One thing I’ve been seeing from the ID debates is that the vast majority of the arguments that people offer against the theory of Intelligent Design stem from a basic misunderstanding of what the theory is about. This has emphasized to me why as a teacher it is critical to fairly and accurately present both sides of a debatable issue, so that students can arrive at their own reasonable and informed conclusion as well as be knowledgeable enough to respond fairly to arguments from those who hold opposing viewpoints.

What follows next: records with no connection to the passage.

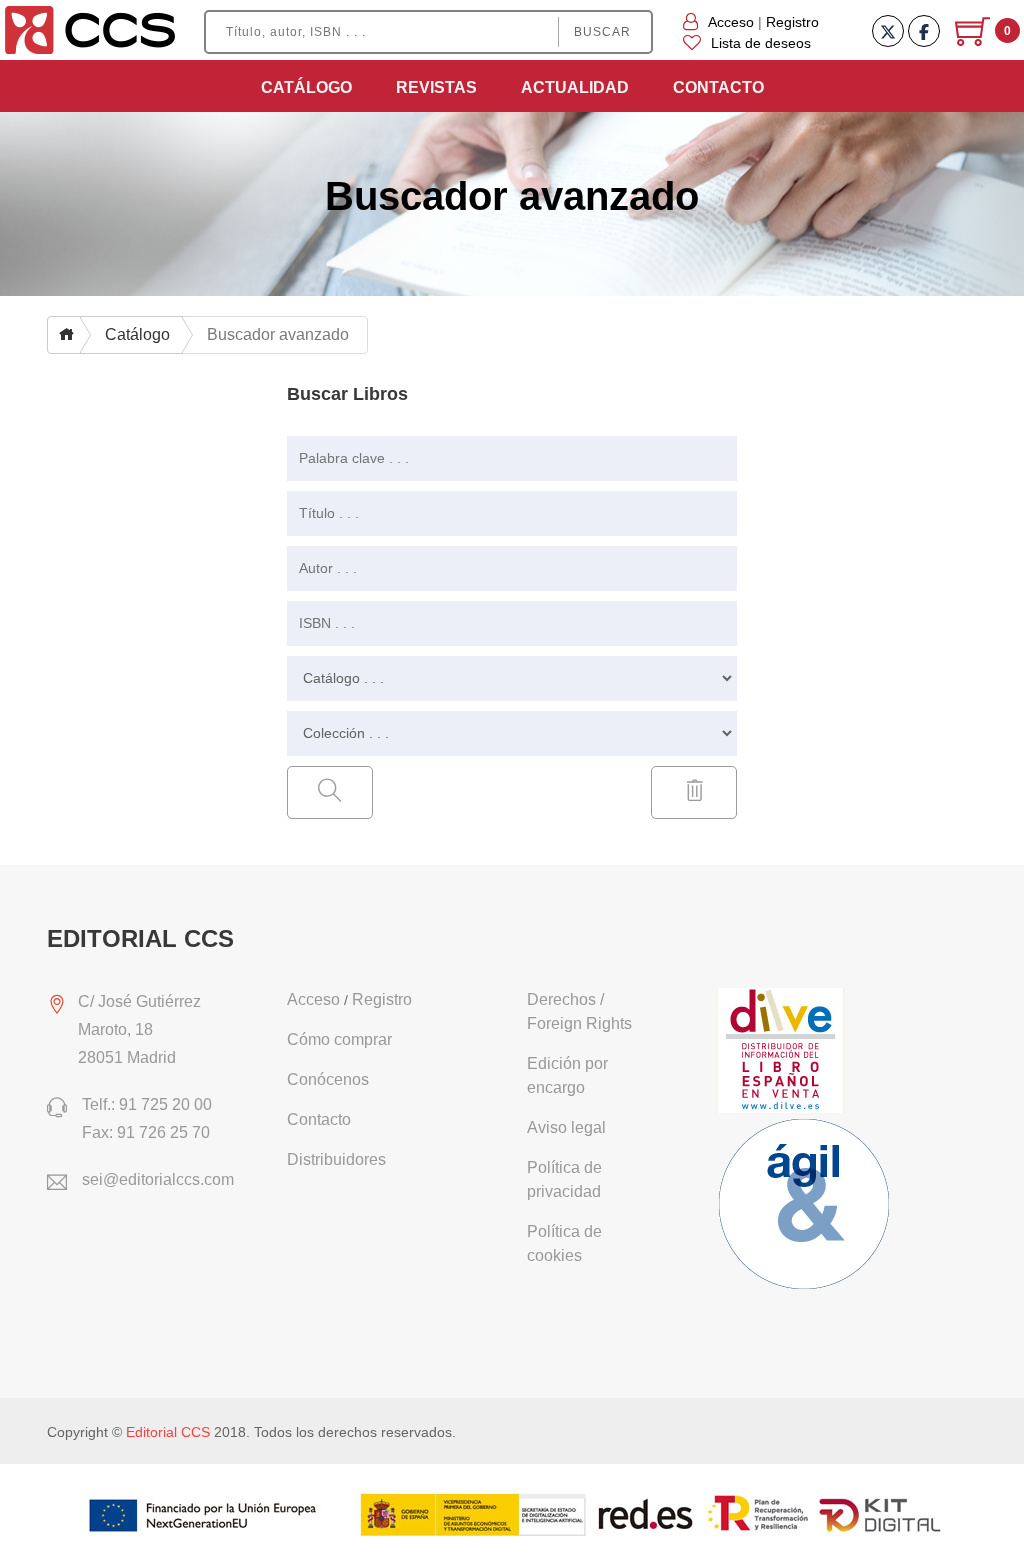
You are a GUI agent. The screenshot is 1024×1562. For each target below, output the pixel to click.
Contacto (718, 87)
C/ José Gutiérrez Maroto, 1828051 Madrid (139, 1029)
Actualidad (575, 87)
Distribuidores (336, 1159)
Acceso (731, 22)
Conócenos (328, 1079)
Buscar (602, 32)
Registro (792, 22)
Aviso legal (566, 1127)
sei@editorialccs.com (158, 1179)
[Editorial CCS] (90, 29)
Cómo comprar (339, 1039)
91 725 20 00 (165, 1104)
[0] (974, 39)
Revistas (436, 87)
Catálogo (306, 87)
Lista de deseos (761, 43)
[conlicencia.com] (807, 1207)
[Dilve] (783, 1052)
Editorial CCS (168, 1432)
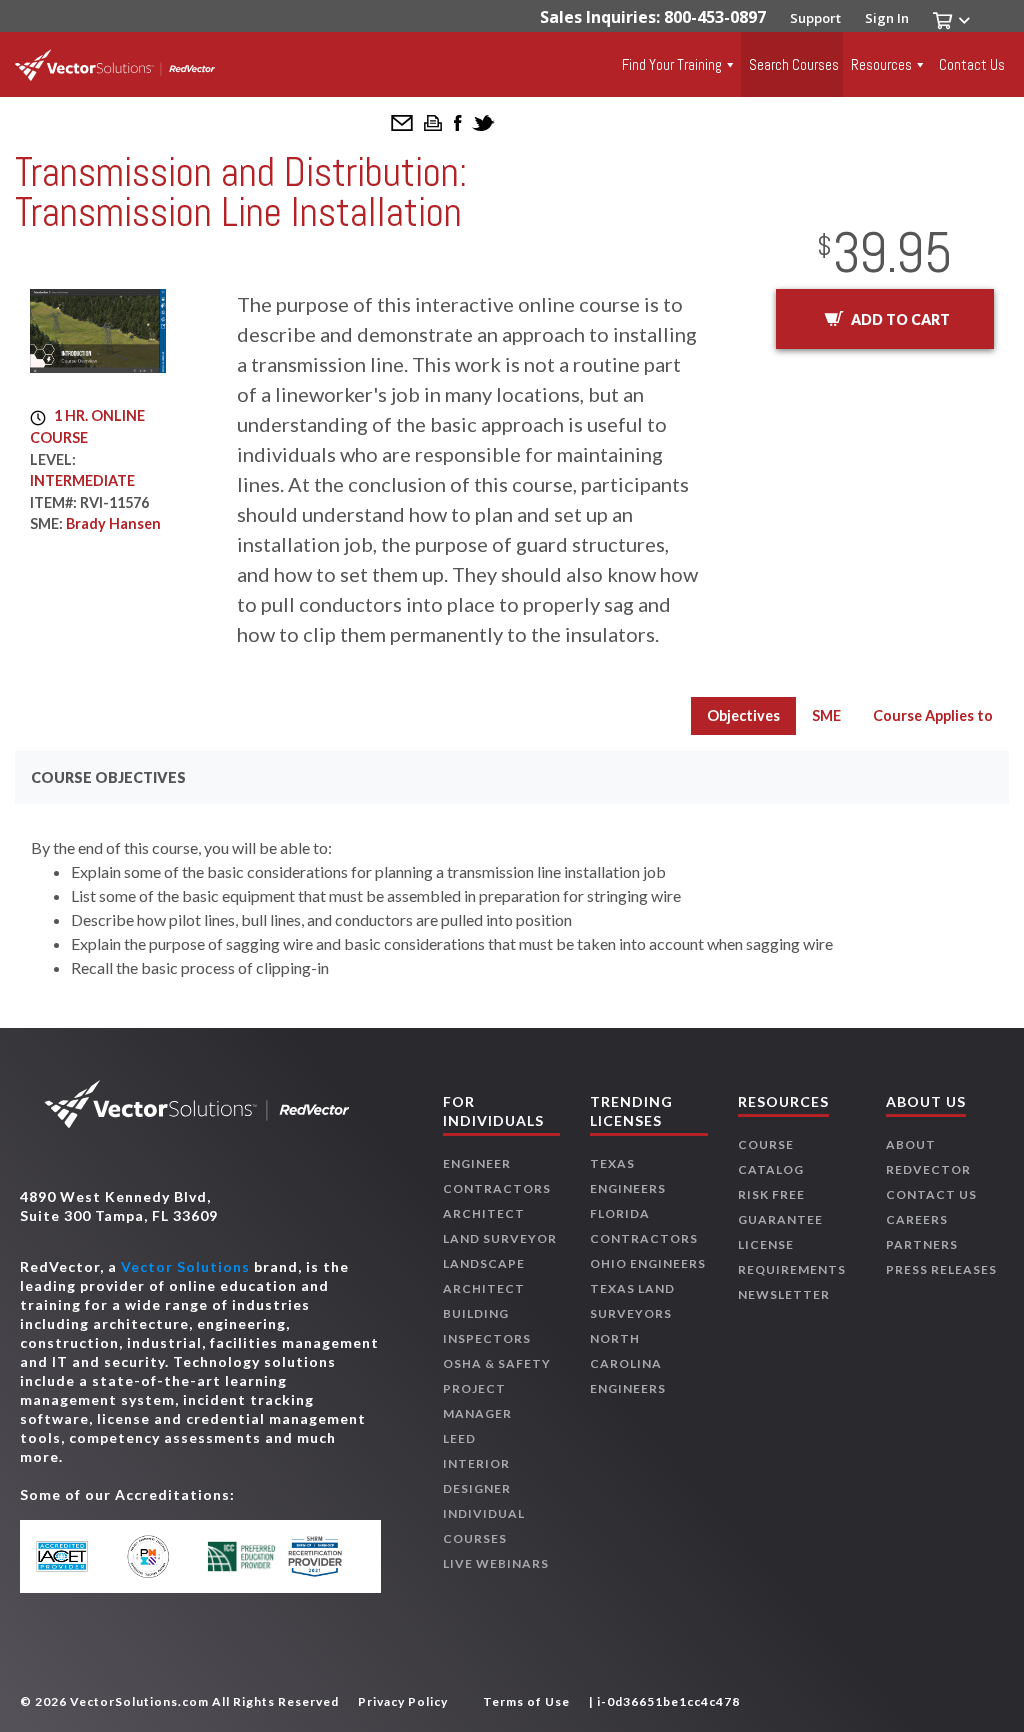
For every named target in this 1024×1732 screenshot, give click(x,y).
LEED (459, 1438)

And this is why I have been sharing direct excerpts from these debates in this blog, so that people can see the actual arguments that are raised against the positions that I take, rather than my (potential) misrepresentations of the opposing arguments.
I want my students to follow the evidence where it leads, not where I or anyone else says that it leads.

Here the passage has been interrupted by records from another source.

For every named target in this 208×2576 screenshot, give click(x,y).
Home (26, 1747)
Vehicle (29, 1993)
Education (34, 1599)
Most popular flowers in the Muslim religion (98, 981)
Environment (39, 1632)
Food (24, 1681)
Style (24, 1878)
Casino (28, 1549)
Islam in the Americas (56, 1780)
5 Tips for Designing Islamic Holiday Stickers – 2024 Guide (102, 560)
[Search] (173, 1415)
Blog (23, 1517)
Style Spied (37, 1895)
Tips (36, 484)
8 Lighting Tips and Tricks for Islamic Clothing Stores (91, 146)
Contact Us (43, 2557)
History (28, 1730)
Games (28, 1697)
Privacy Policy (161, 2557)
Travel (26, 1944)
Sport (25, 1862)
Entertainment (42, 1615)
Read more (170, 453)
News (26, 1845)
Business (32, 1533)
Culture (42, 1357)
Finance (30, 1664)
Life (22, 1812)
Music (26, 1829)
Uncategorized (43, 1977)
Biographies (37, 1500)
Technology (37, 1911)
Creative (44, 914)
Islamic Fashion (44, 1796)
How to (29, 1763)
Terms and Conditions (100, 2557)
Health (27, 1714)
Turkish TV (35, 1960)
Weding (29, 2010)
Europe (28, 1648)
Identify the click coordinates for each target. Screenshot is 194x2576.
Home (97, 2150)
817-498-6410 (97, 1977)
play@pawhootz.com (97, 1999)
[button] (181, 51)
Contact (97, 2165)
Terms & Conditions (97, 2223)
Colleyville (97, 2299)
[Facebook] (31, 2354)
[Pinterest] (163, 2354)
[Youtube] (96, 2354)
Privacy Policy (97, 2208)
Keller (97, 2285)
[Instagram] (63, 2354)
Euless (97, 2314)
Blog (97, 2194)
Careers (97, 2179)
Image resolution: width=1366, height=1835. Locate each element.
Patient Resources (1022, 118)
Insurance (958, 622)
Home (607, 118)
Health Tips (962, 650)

One other thing I’ve been learning through these debates is the importance of character, even in an online discussion with faceless opponents and nameless audience. In spite of the rather impersonal nature of these online debates, we must always remember that we speak as Christ’s ambassadors, as if He were making his appeal through us. How we say things can be just as significant as what we say.
There can be some mean-spirited people in these online debates. Rather than relying on reason and rationality in their arguments , they resort to ridicule and insult to try to make their points. It can be tempting to descend to the same disparaging tone, especially when these defamatory remarks tend to draw popular support. But even if this kind of attitude can win the argument, it would not be a victory if we lose the real battle over the hearts and minds of those that we encounter. I draw encouragement from these words from 1 Peter 2:15-17, 21-25:
For it is God's will that by doing good you should silence the ignorant talk of foolish men. Live as free men, but do not use your freedom as a cover-up for evil; live as servants of God. Show proper respect to everyone: Love the brotherhood of believers, fear God, honor the king.
To this you were called, because Christ suffered for you, leaving you an example, that you should follow in his steps. “He committed no sin, and no deceit was found in his mouth.” When they hurled their insults at him, he did not retaliate; when he suffered, he made no threats. Instead, he entrusted himself to him who judges justly. He himself bore our sins in his body on the tree, so that we might die to sins and live for righteousness; by his wounds you have been healed. For you were like sheep going astray, but now you have returned to the Shepherd and Overseer of your souls.